Mais à force d’énumérer les défauts, on peut croire que l’album ne mériterait même pas de caler l’armoire normande de Tata Jacqueline. Rien de plus faux. Ce deuxième effort est entre autres la confirmation du potentiel de Ol Drake, qui se révèle être véritable brute en solo, et sa propension à enrichir les titres de mélodies et d’harmonies diverses (omniprésentes et bien plus développées que sur Enter The Grave) suffit parfois à rehausser l’intérêt des morceaux les plus faibles. Et on peut également se réjouir des moments où les Anglais parviennent à s’extirper de leurs influences. "Metamorphosis" est bien représentatif de la démarche du groupe, Evile ne sonnant sur ce titre comme personne d’autre que lui-même (bien que l’influence de Death soit indéniable sur les riffs asymétriques). Ce titre sinueux mélange thrash, doom, prog' et même heavy classique (ce final épique porté par un Matt conquérant et des guitares qui s’enflamment ne donne-t-il pas envie de faire Le Signe ?). Voilà la voie à explorer si Evile veut se faire sa place. A contrario, "Time No More", la seule chanson courte et directe renvoyant directement au premier album se révèle inintéressante. Le groupe gagnerait à lâcher le thrash à l’ancienne pour de bon.
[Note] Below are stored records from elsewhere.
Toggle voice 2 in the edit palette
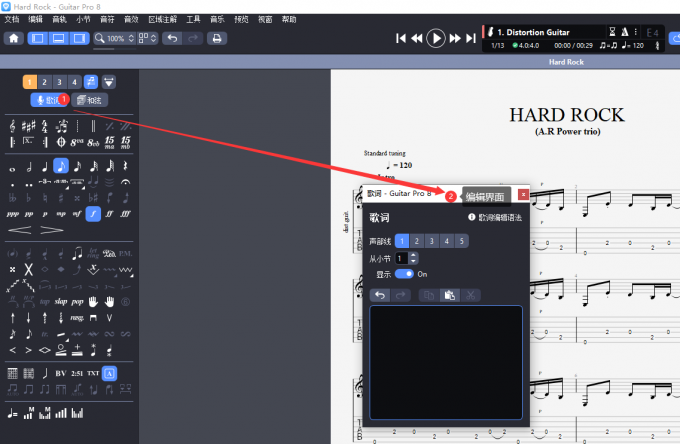The height and width of the screenshot is (444, 680). (x=45, y=81)
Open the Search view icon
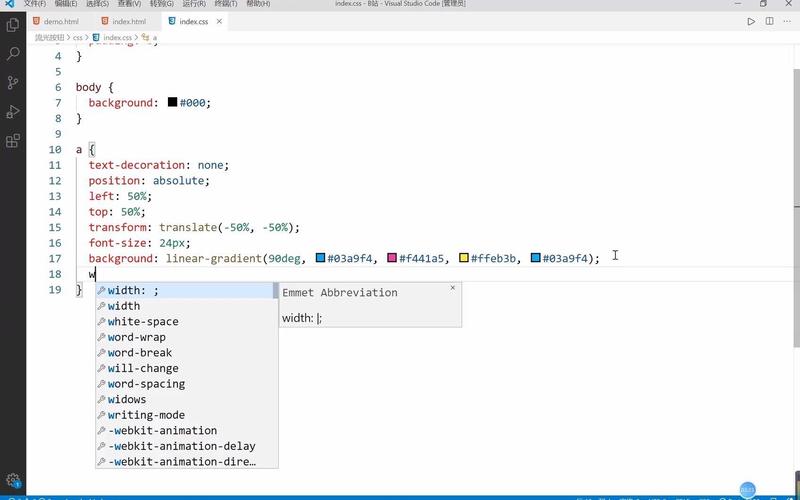 [x=13, y=52]
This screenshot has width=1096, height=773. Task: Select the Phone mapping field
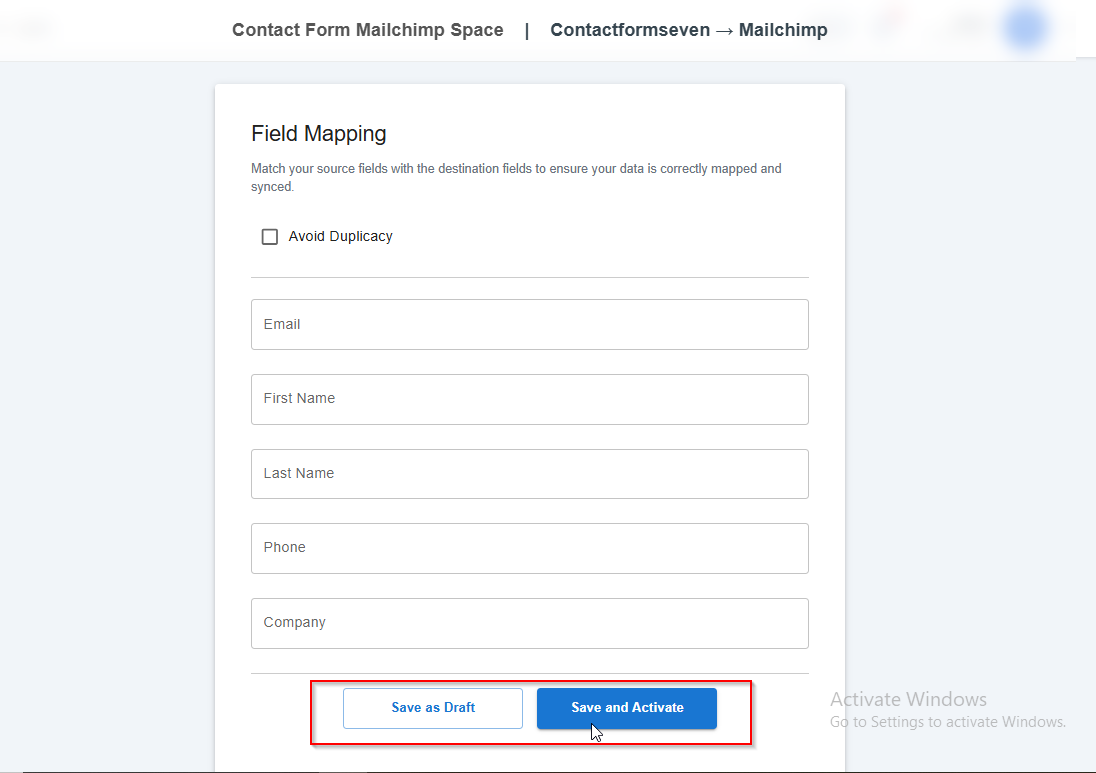pos(529,548)
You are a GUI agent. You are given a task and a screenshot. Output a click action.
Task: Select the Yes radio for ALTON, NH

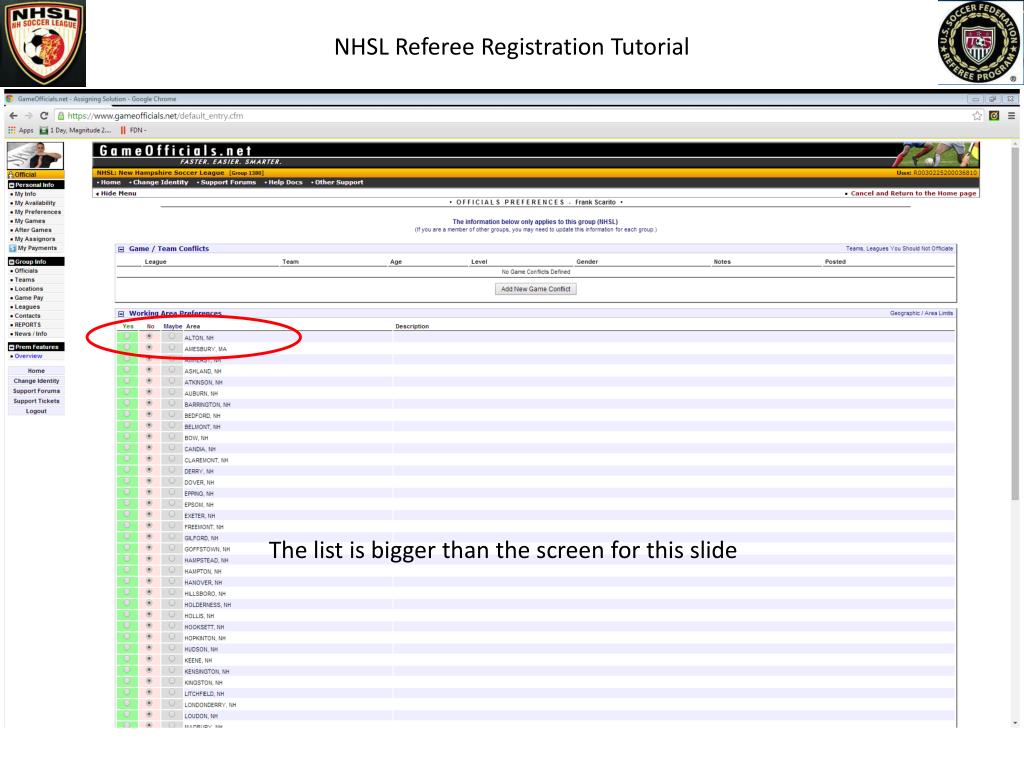click(127, 338)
Un deuxième album perclus de défauts, certes, mais qui a le mérite de révéler un groupe plutôt ambitieux et désireux d’aller de l’avant. A l’heure où des wagons entiers de thrasheux s’enlisent dans un passéisme puant la naphtaline, la démarche est à saluer. Que les Fueled By Fire, Merciless Death et autres Violator copient-collent Bonded By Blood ad vitam æternam si ça leur chante, Evile les emmerde pas mal et prouve que cette nouvelle vague a malgré tout un avenir. On ne peut que souhaiter au groupe de réussir à se remettre de la perte de son bassiste (décédé en tournée fin 2009) et de continuer à progresser.